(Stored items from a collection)

──────────────────────────────

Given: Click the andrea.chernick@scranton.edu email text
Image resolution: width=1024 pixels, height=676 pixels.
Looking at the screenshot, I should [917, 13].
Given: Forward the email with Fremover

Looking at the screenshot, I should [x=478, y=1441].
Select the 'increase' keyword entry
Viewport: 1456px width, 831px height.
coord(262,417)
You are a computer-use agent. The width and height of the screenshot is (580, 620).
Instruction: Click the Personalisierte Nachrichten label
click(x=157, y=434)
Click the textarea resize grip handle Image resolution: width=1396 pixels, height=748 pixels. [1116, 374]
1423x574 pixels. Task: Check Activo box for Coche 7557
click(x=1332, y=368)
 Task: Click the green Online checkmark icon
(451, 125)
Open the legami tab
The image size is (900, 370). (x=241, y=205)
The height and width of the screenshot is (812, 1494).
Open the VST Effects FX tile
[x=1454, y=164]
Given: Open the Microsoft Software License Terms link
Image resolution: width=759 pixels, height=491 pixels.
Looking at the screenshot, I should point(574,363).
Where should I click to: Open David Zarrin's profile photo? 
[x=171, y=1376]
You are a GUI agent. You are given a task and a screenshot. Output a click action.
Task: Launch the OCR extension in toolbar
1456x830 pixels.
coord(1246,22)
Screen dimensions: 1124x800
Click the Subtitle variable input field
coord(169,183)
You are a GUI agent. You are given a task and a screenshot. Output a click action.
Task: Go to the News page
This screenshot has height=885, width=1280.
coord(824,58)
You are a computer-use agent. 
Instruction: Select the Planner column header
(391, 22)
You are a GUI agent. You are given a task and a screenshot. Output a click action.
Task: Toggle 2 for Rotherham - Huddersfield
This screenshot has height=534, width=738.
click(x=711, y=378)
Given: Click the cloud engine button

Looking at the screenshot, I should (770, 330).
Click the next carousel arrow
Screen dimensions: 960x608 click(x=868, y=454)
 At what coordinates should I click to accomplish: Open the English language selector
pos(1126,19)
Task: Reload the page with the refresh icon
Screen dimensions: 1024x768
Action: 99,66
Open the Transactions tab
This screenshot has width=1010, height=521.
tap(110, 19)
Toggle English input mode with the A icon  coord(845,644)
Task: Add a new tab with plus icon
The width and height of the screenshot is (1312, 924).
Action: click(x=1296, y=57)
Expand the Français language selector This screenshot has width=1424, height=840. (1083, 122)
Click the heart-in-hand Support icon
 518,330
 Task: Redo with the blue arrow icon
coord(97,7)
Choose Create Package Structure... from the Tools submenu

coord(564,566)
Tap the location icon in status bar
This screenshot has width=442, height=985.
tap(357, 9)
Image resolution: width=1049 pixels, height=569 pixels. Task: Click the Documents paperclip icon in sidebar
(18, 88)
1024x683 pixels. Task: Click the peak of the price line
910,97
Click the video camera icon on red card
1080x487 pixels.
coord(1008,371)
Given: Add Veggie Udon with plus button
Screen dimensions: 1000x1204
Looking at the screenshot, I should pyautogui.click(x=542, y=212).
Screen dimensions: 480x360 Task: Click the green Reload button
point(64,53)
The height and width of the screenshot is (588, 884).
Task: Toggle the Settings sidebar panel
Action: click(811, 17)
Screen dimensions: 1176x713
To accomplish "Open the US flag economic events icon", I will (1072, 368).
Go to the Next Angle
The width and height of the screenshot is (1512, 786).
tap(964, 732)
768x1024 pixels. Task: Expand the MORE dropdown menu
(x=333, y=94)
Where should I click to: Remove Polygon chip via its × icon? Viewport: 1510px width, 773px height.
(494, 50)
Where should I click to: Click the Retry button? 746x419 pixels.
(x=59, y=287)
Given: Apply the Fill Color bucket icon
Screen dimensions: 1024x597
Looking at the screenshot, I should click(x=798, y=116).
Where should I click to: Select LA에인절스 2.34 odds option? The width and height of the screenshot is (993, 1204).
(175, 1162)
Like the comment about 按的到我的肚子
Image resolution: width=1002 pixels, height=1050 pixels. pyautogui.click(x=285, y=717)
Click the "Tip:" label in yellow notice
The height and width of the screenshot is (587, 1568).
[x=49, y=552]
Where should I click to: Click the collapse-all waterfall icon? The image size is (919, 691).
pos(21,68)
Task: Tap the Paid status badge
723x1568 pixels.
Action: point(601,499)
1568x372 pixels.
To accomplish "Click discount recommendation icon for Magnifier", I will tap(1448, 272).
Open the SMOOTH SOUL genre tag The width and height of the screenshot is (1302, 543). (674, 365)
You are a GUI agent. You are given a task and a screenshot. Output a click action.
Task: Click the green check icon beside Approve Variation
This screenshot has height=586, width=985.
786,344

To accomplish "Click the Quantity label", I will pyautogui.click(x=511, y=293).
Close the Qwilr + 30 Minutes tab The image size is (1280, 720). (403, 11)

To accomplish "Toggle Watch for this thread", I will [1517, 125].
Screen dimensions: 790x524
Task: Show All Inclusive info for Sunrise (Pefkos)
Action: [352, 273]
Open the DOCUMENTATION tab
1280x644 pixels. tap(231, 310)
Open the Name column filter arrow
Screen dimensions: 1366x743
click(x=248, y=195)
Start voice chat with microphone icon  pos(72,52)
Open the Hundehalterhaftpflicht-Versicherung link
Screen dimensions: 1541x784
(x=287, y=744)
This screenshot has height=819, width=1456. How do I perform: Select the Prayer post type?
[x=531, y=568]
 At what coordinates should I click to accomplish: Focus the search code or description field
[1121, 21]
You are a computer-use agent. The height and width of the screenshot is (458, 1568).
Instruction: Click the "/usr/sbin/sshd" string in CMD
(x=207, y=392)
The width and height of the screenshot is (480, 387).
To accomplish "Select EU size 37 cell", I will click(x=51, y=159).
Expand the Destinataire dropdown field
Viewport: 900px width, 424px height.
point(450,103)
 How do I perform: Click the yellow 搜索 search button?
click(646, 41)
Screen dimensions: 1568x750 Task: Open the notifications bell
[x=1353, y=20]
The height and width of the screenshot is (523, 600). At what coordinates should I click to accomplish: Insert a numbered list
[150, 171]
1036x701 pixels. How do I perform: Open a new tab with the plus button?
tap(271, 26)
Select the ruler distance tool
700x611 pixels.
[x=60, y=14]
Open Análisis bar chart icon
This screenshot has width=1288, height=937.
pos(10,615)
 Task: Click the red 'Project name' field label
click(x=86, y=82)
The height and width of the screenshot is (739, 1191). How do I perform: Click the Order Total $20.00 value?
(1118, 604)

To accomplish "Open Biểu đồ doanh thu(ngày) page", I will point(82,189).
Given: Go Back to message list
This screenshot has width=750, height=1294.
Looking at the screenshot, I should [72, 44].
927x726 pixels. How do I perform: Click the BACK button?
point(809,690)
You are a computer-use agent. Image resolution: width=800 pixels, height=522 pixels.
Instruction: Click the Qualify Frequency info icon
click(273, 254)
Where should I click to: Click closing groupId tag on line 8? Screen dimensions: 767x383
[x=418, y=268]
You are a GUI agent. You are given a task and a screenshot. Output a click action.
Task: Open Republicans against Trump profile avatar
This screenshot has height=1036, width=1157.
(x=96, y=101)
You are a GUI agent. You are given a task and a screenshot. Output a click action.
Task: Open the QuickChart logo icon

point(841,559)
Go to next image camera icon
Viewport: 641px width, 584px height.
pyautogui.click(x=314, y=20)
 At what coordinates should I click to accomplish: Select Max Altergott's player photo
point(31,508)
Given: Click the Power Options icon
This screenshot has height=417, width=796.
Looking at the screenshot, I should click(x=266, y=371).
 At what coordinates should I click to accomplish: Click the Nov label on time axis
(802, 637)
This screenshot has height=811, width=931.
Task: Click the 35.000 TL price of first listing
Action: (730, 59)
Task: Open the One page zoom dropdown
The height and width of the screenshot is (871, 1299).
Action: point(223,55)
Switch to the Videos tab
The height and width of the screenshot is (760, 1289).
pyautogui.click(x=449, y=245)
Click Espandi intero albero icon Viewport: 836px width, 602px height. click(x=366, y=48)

──────────────────────────────

#### Requirement:
Please say how many lines in the records contain the word "computer", and give only that number.

#### Task output:
4